Although I have to say right now it feels more like a baby step of faith than a leap.  But increasingly, I see that this may be how it works for me.  I had enough faith in all of us to make it through one day, today, and it went well.  William got off the bus at 3 o’clock tired and hungry, but smiling and ready for a high five.

Which is a step, or maybe even a small leap, in the right direction.

Wearing My Heart on My Hat

One of the unique challenges of parenting a child with high-functioning autism is the invisible nature of the disability.  For William is definitely a normal looking kid.  (Actually, he’s darned cute, if I do say so myself!)

One friend told me that “It’s lucky he looks so normal.”  To her it’s a good thing, that William can “pass” for neurotypical in the superficial world.  And, maybe it is in some ways. 

But in other ways having a child with an “invisible” disability can be a drawback, especially when your child’s behavior doesn’t jibe with his “normal” appearance.

William is a social type that one book describes as “outgoing but odd”.  He is preternaturally friendly, and it doesn’t matter if you are standing in line at Starbucks -- he wants to meet you.  And ask your age, birthday, favorite color, favorite number, and if you have a Wii.  

People have generally been solicitous of him, sometimes even charmed.  But as he gets older, and bigger, this “outgoingness” seems a little odder.

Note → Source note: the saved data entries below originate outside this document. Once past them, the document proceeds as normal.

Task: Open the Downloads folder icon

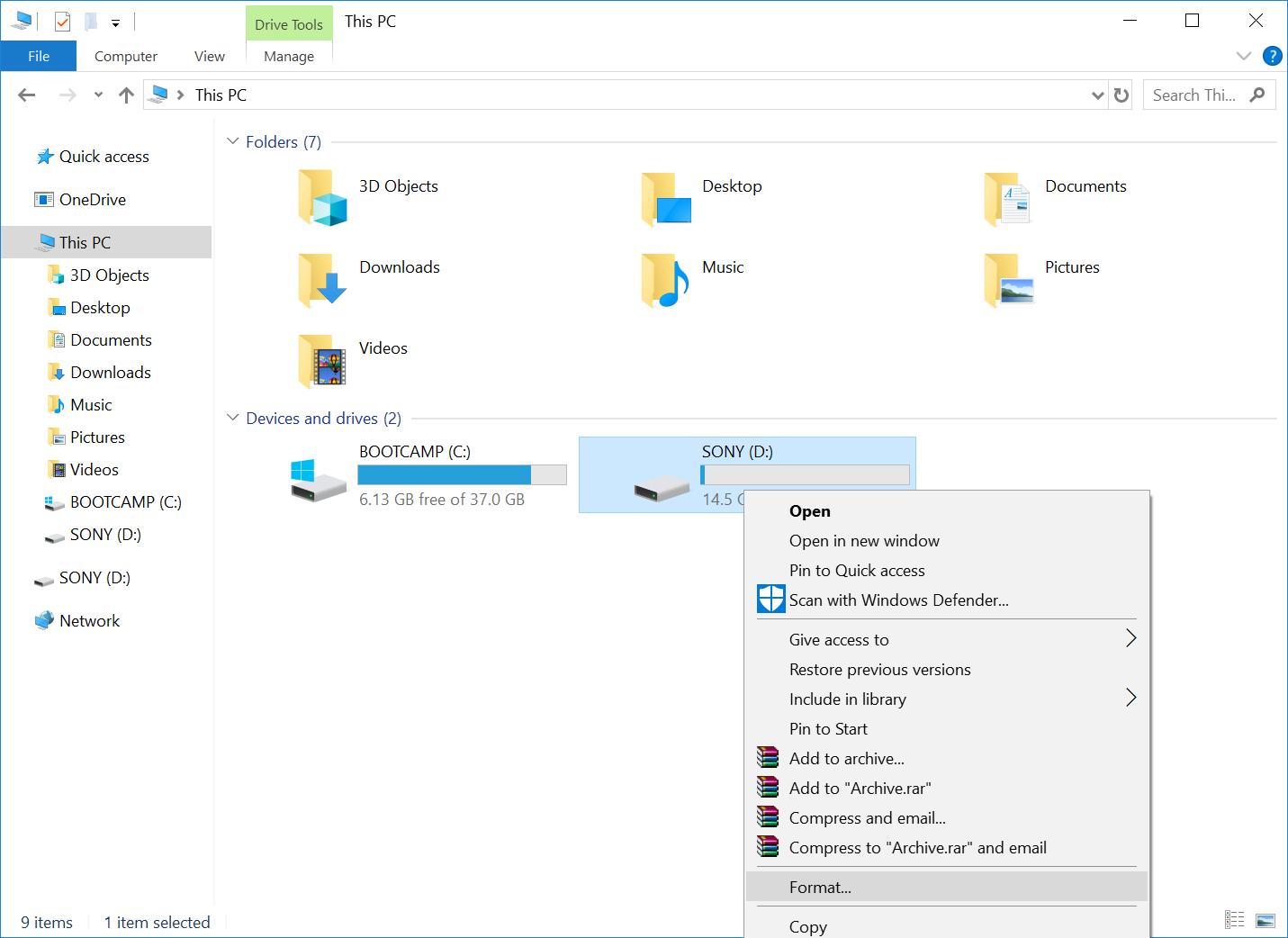Action: [321, 280]
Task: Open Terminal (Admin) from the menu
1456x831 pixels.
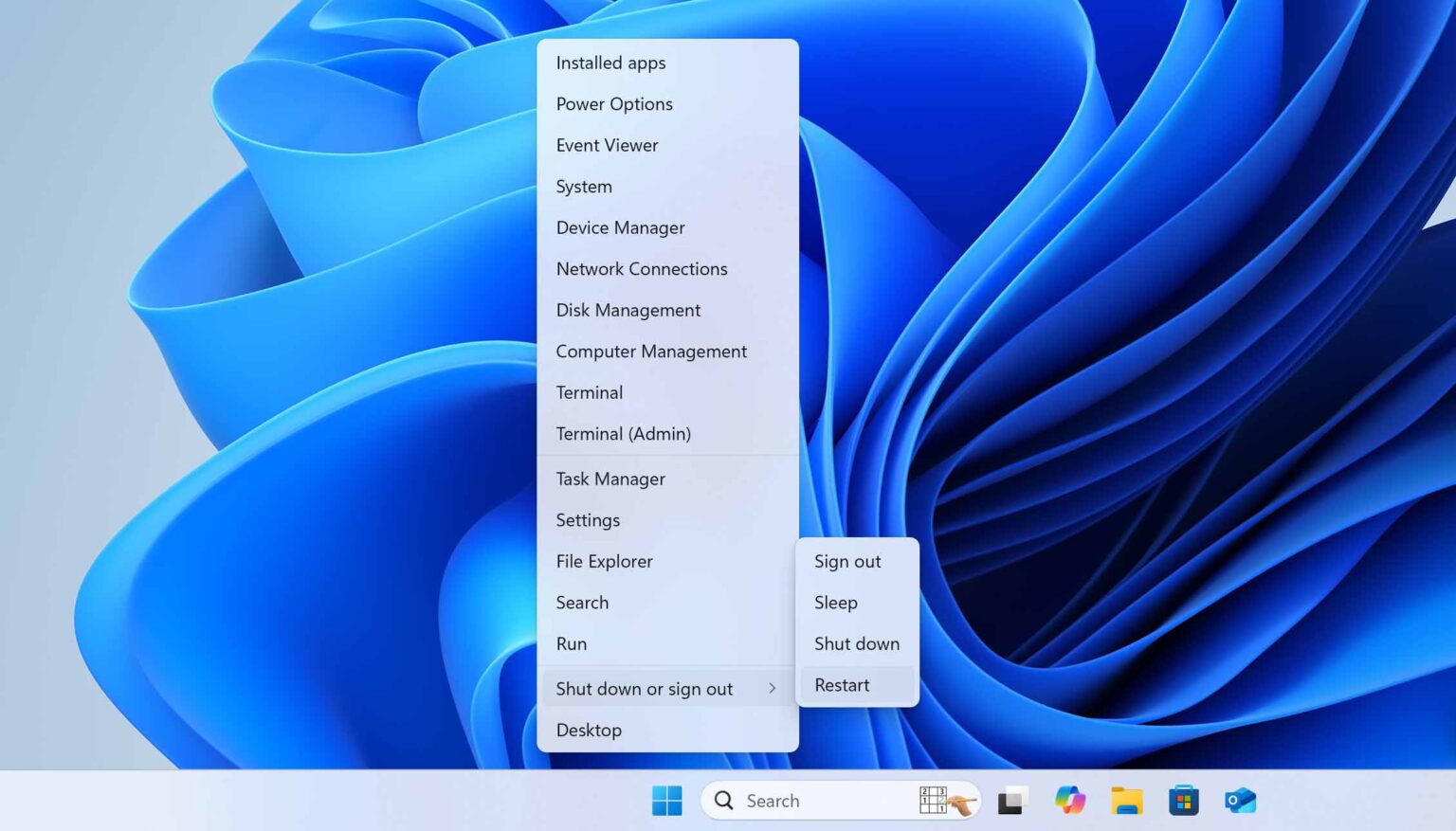Action: tap(623, 434)
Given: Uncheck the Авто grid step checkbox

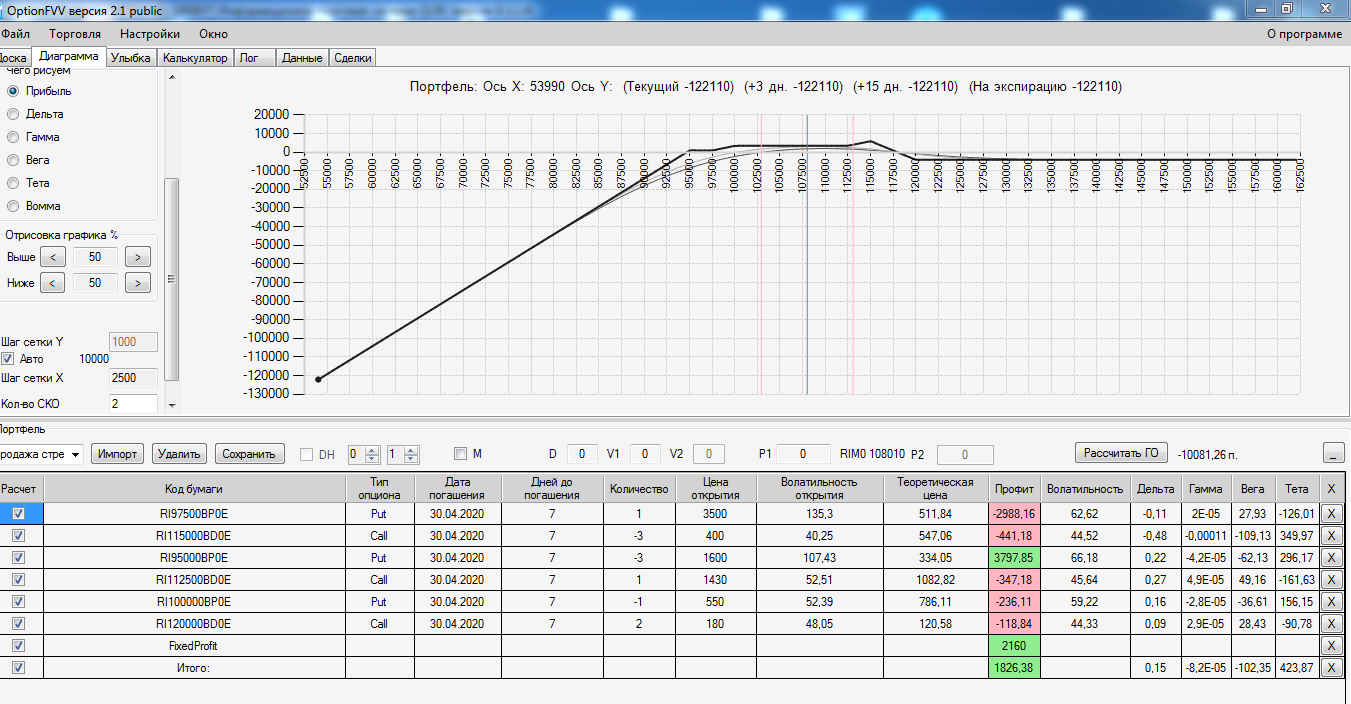Looking at the screenshot, I should pyautogui.click(x=8, y=359).
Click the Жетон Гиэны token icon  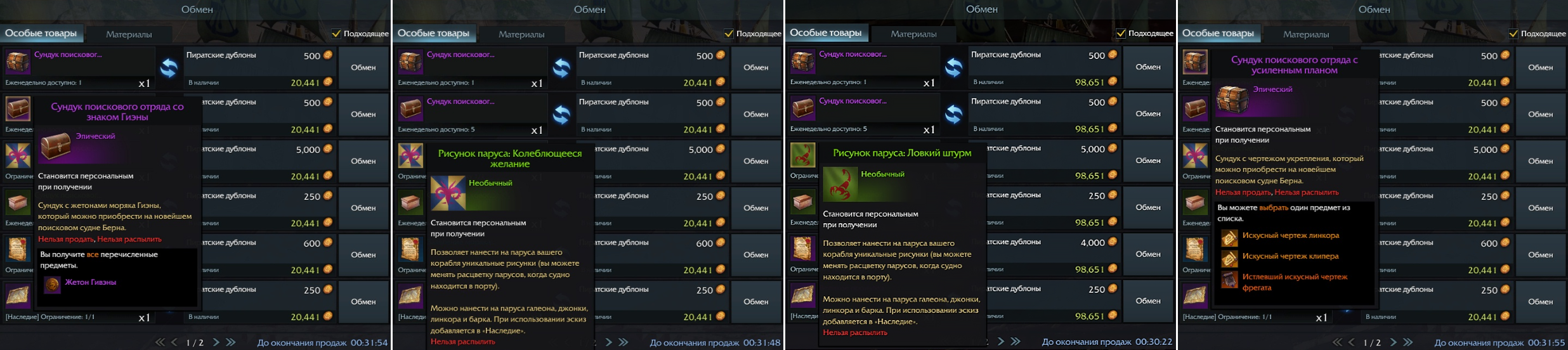pyautogui.click(x=52, y=284)
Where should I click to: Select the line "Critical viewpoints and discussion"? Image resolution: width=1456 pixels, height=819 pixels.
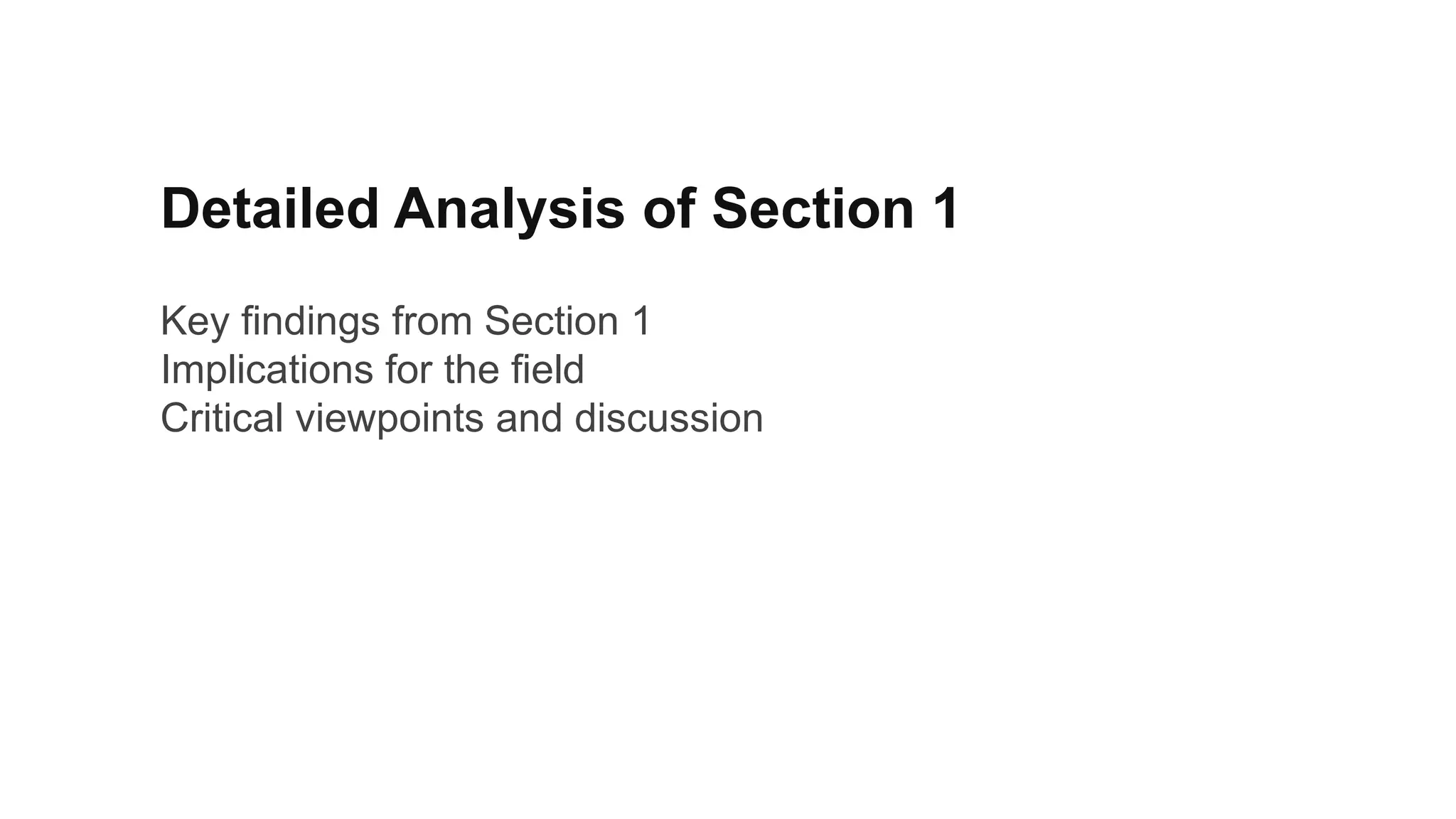coord(462,418)
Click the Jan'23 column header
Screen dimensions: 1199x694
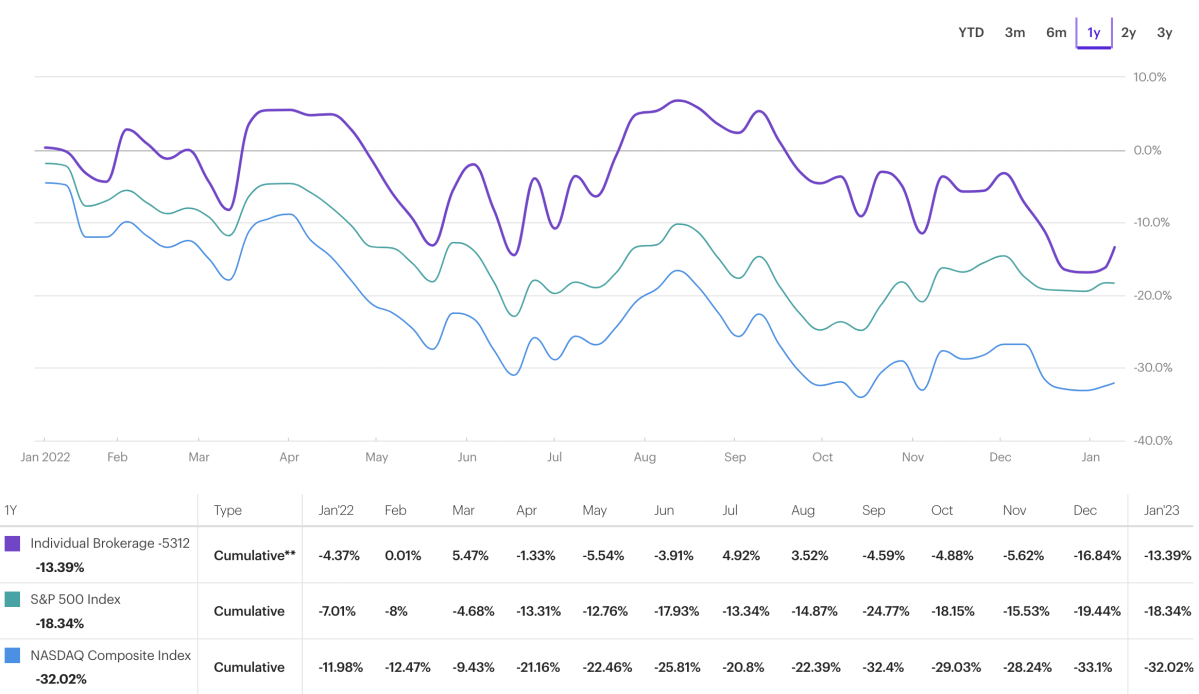click(x=1160, y=510)
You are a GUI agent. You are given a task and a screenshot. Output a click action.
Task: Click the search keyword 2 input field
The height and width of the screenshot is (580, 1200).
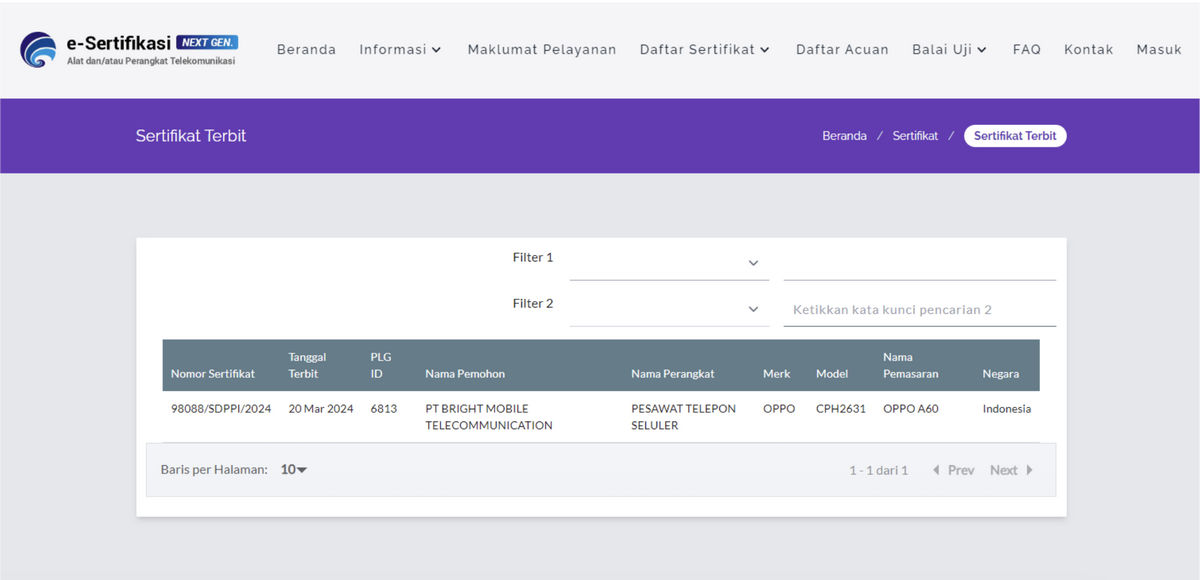pos(919,310)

It can come across as prying, precocious and maybe rude.  And I’ve noticed people at the dog park, the ball game, and, yes, in Starbucks, who don’t quite know what to make of him.

If he was a child with Down’s Syndrome, or had an obvious physical disability, it would be different.  Unexpected behavior would be attributed to the disability, even if it wasn’t actually related.  

With autism, not only is the atypical social behavior related to the disability, it IS the disability.  How ironic -- this social disability that would be beneficial to be visible in society, is unseen.

So I wore my “Autism Awareness” hat a lot this summer.  To the dog park, Target Field, the State Fair and all over Boston.   It’s a subtle message, but people sometimes make the connection.  I saw a young mother on the swan boats in Boston’s Public Garden noticeably relax as William was "making friends" with her daughters when she saw my hat. 

Though it says “Autism Awareness” on it, this is what I hope the hat says to those we meet: “I am the mother of this boy with autism.  His disability makes it hard for him to socialize according to the ‘normal’ rules.  Please talk to him and see his heart, his soul, his optimism and his love. Thank you.”